§ **EXTRAIT DE PAGE**:
:::

Quels sont les rôles de l’April ? Contribuez-vous à des projets de logiciels libres ?

L'April est une association loi 1901 créée en 1996 qui a pour buts la promotion et la défense du logiciel libre. Elle comporte actuellement 1800 membres (personnes physiques ou morales - associations, entreprises, collectivités) et dispose d'une équipe de trois permanents.

L'April informe et sensibilise à destination de tous les publics (institutionnels, entreprises, associations, particuliers, etc.). Parmi les activités récentes les plus visibles on peut citer les actions autour de loi DADVSI sur le droit d'auteur, la campagne Candidats.fr pendant les élections 2007 et de manière générale les actions contre les brevets logiciels, les dispositifs de contrôle de l'usage (DRM), la vente liée, etc.

En dehors de la présidence de l'April, je suis un des webmestres du site francophone LinuxFr.org sur l'actualité autour du logiciel libre, et je participe à l'organisation des Rencontres Mondiales du Logiciel Libre (cette année à Mont de Marsan en juillet).

Bonjour, quelle est la différence entre Open Source et logiciel libre ?

Le logiciel libre se définit par les quatre libertés (utilisation, accès à la recette du logiciel et modification, distribution, redistribution des versions modifiées). Cette définition provient de la Free Software Foundation et correspond à une formalisation dans les années 80 de pratiques existantes depuis le début de l'informatique (à savoir les échanges et l'entraide entre informaticiens). Cela correspond aux termes anglais Free Software ou Libre Software.

L'"Open Source" (au sens de l'Open Source Initiative) a été défini via l'"Open Source Definition" en 10 points. La quasi totalité des licences de logiciels libres sont des licences "Open Source" et réciproquement. La différence réside dans le fait que la FSF met en avant la liberté et la philosophie du logiciel libre, alors que l'OSI s'intéresse aux aspects techniques et pratiques. L'April est proche de la FSF, et nous parlons donc de logiciel libre.

 
Photo de Marie Bruggeman © Benchmark Group
 
"Il semblerait que peu à peu Microsoft accepte la présence du logiciel libre"

A noter que le terme "Open Source" est trop souvent utilisé/dévoyé littéralement (logiciel à code source ouvert) pour désigner des logiciels qui ne sont ni libres ni "Open Source" au sens de l'OSI. Pour finir on trouve régulièrement les termes FOSS (Free and Open Source Software) voire FLOSS (Free, Libre and Open Source Software, terme notamment utilisé par la Commission européenne).

Que pensez vous de la position de Microsoft sur l'Open source et le logiciel libre ?

:::

§ **Lignes de données de pointage**:
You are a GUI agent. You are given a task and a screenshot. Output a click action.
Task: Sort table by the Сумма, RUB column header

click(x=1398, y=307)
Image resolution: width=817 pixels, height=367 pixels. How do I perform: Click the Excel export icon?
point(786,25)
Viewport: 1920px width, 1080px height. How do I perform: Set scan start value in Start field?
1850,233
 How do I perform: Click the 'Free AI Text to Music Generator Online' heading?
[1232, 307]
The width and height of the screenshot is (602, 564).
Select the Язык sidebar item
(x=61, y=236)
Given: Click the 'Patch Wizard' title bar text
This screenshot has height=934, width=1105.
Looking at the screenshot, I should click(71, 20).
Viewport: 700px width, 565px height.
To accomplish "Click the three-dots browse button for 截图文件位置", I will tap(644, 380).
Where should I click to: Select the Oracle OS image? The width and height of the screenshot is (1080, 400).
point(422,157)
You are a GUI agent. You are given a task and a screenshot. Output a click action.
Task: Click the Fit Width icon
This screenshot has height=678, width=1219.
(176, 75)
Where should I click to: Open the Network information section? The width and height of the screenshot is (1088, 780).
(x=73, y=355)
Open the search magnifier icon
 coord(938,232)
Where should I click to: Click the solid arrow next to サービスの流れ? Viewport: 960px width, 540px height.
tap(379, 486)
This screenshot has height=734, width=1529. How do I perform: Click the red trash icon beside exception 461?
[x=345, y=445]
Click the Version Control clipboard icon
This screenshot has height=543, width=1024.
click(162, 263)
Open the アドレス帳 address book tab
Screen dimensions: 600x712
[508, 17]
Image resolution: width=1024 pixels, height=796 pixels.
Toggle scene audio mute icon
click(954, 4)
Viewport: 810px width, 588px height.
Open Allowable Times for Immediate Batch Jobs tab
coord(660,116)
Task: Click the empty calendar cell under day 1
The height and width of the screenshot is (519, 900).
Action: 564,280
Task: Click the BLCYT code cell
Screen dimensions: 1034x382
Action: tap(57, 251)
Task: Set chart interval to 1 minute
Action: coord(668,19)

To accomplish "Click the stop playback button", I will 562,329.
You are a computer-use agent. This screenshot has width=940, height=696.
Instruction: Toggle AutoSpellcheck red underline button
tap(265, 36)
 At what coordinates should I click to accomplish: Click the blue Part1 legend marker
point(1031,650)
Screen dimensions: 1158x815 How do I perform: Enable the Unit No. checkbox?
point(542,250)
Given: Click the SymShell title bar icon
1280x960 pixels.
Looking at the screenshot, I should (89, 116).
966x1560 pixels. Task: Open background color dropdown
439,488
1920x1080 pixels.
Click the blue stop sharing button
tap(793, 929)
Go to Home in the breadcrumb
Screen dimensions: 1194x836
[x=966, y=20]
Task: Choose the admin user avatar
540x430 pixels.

:::

§ **CONSIGNE**: Poursuivez l'entretien sur l'April et le logiciel libre à la suite de sa dernière phrase.

§ **CORRIGÉ**:
A supposer que Microsoft n'ait qu'une position et n'en change pas, ce qui n'est pas évident à la vue des dernières années où on a assisté à diverses périodes de dénigrement de leur part, il convient de constater en tout cas que Microsoft ne parle que d'"Open Source" justement, et pas de logiciel libre. Microsoft est passé du deni au dénigrement, et il semblerait que peu à peu ils doivent accepter la présence du logiciel libre, devenu très présent dans le monde numérique, et qui est effectivement leur principal concurrent, selon leurs propres termes.

Ceci étant les expériences précédentes et leur lobbying constant sur divers sujets (volonté de blocage du référentiel général d'interopérabilité en France, lobbying sur le format de bureautique OOXML, attaques non argumentées via les brevets logiciels, procès pour abus de position dominante en Europe, etc.) tendent à me rendre prudent sur un réel changement de la part de cette société omniprésente.

Plus largement tous les grands acteurs se tournent vers l’Open Source. IBM, Sun… Mettez-vous tous ces acteurs dans le même panier, ou certains sortent-ils du lot ?

Il y a déjà une première chose à savoir sur les grands acteurs, c'est qu'il ne s'agit pas d'entités homogènes. On peut y trouver une direction juridique qui a un positionnement différent de la direction grand public qui pense autrement que la direction entreprises qui elle-même se place différemment sur l'embarqué et le mobile, etc. Ainsi un gros acteur va vendre du service, du logiciel, du matériel, pour divers systèmes d'exploitations, et ses directions auront des avis différents sur la brevetabilité des logiciels, la vente liée, l'importance d'avoir des pilotes libres pour leurs périphériques, etc.

IBM injecte beaucoup d'argent dans le logiciel libre (et en récupère beaucoup aussi bien entendu) mais est un soutien des brevets logiciels par exemple. Sun, adhérent April, diffuse une très large part de ses logiciels sous des licences libres et même les spécifications techniques d'une partie de son matériel (processeurs OpenSparc par exemple) mais avait aussi annoncé à une époque un projet de DRM qui n'a pas vraiment abouti apparemment.

 
Photo de Marie Bruggeman © Benchmark Group
 
"Il me paraît intéressant qu'une commission thématique sur le logiciel libre soit présente dans plusieurs pôles"

Que pensez-vous de l’échec du projet de pôle de compétitivité Open Source ?

Je ne crois pas que l'on puisse qualifier le projet d'échec. L'idée d'avoir un pôle de compétitivité dédié au logiciel libre est séduisante, mais il faut bien voir que les pôles sont régionalisés, ce qui ne correspond pas au développement mondialisé du logiciel libre. Toutes les entreprises françaises qui développent ou assurent du service autour du logiciel libre ne sont pas en Ile-de-France. Il me paraît donc intéressant d'avoir une commission thématique dans plusieurs pôles (comme la commision Ouverture dans le cadre du pôle System@tics).

Quelle est votre position sur le groupe thématique Open Source lancé par System@tic ?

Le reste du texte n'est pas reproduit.